Lo que ocurrió ayer en la Asamblea Nacional es deplorable y solo alimenta los intereses de algunos partidos políticos que necesitan generar caos para ser protagonistas.
Ninguno tiene moral para salir a la opinión pública y hablar de democracia cuando abiertamente incitan a la violencia.
Sin ningún tipo de vergüenza, aparecen frente a los medios de comunicación y se hacen las víctimas. Algunos tienen procesos judiciales abiertos por estafa agravada, corrupción y malversación de fondos.
Otros más descarados son buscados por excolaboradores para que paguen deudas pendientes por campañas políticas. Ninguno habla de su oscuro pasado y sus cuentos de terror, solo se limitan a exigir democracia.
Intentan confundir a la población y venderse como la solución a los problemas del país cuando ellos estuvieron en el gobierno y no fueron capaces de resolver.

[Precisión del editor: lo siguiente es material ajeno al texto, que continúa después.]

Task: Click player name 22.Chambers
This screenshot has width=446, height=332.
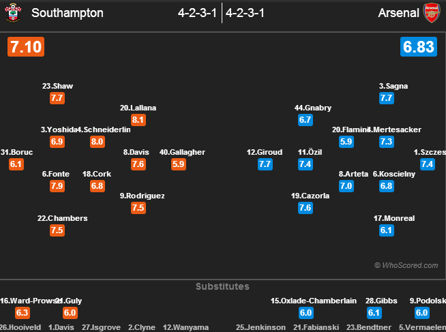Action: click(63, 218)
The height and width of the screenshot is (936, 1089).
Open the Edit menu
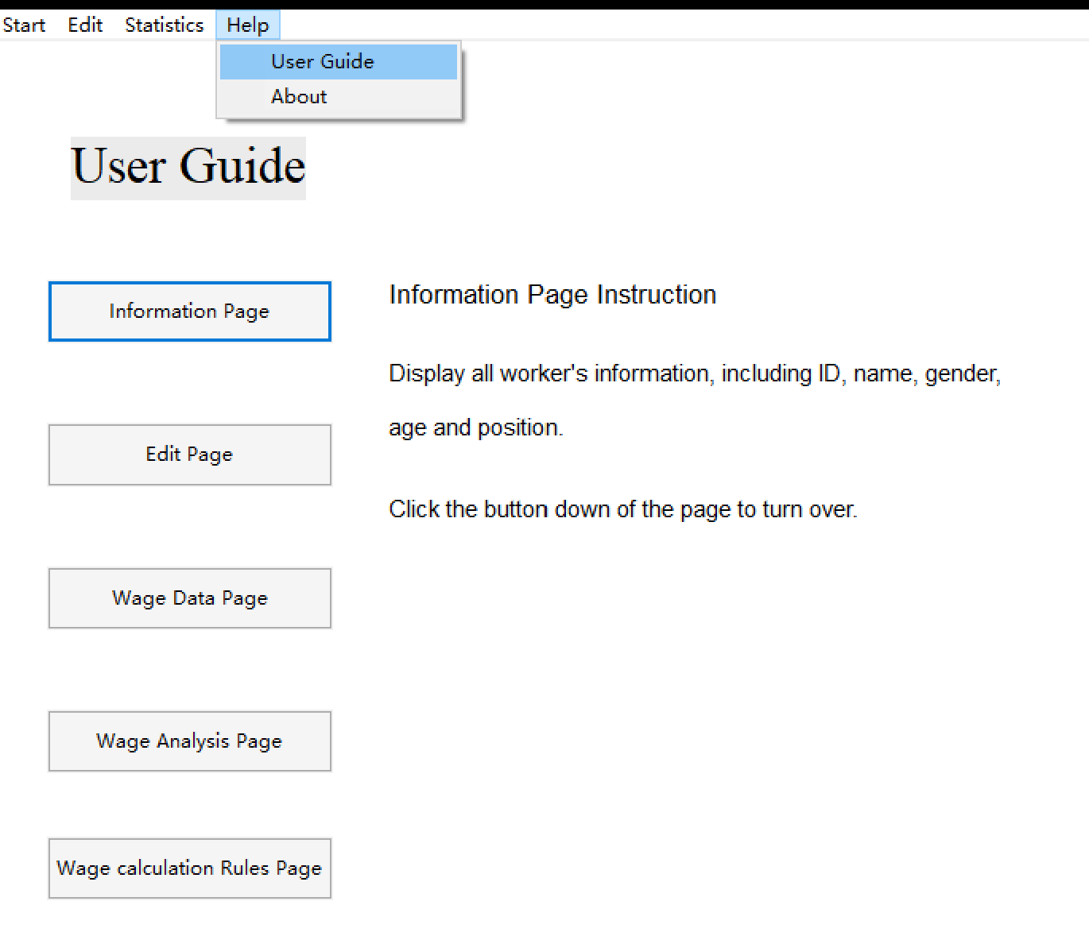pyautogui.click(x=84, y=24)
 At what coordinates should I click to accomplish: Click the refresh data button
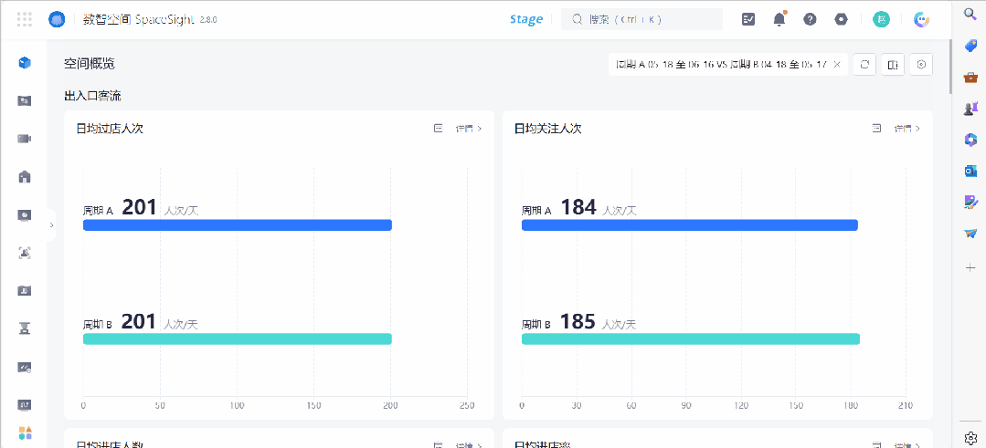(864, 65)
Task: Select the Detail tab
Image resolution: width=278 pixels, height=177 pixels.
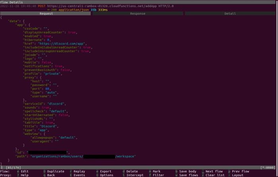Action: tap(230, 13)
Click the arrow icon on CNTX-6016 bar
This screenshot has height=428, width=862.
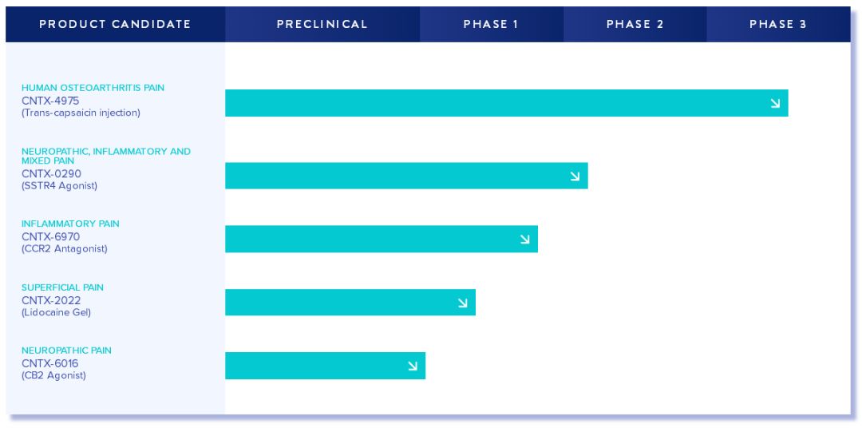413,366
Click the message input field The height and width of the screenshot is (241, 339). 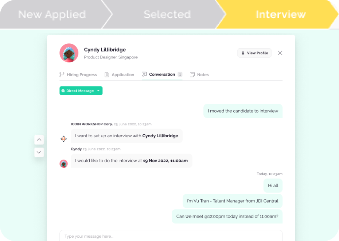(x=171, y=236)
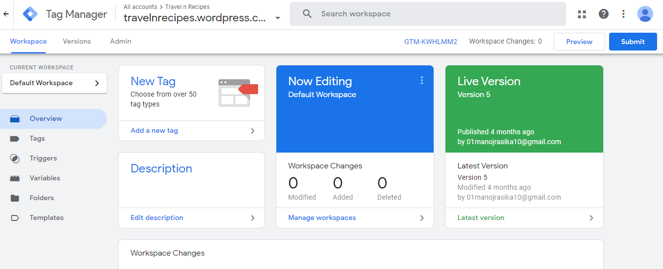Click the Preview button

click(x=579, y=42)
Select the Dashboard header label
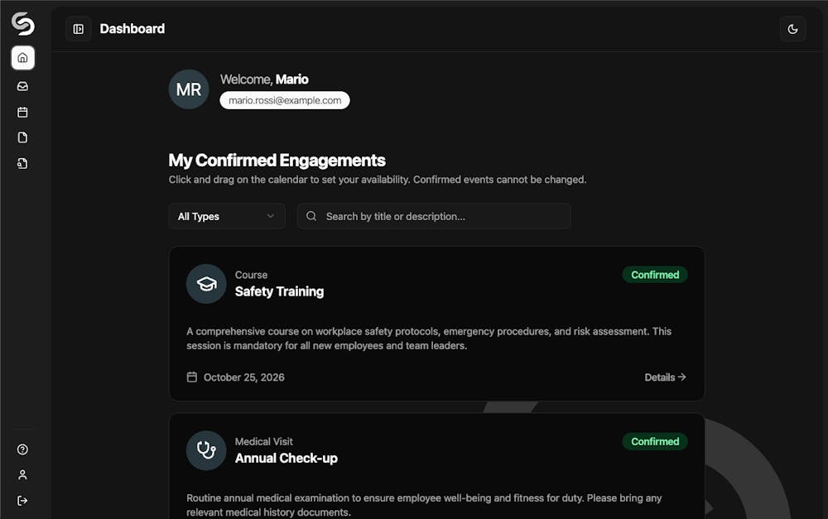The width and height of the screenshot is (828, 519). point(132,28)
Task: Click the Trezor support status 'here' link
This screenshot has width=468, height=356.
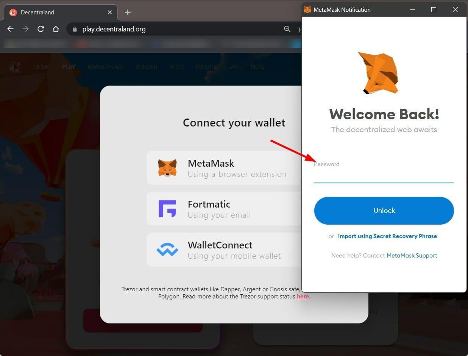Action: (x=303, y=296)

La política en ocasiones hace que muchos dirigentes políticos pierdan toda clase de pena. Con asombro algunos diputados, sobre todo los panameñistas, salen a exigir respeto cuando son ellos mismos los que llaman a la rebelión y a violentar la Asamblea Nacional.
Las reformas electorales que se discuten en la actualidad son un asunto político. De eso hay que estar claros porque al ciudadano que no le interesa correr a cargos de elección popular le interesa poco si eliminan el voto plancha.
Sean más serios y no hablen en nombre de toda la población. Hablen solo de sus intereses personales. No quieren reformas electorales porque pierden poder.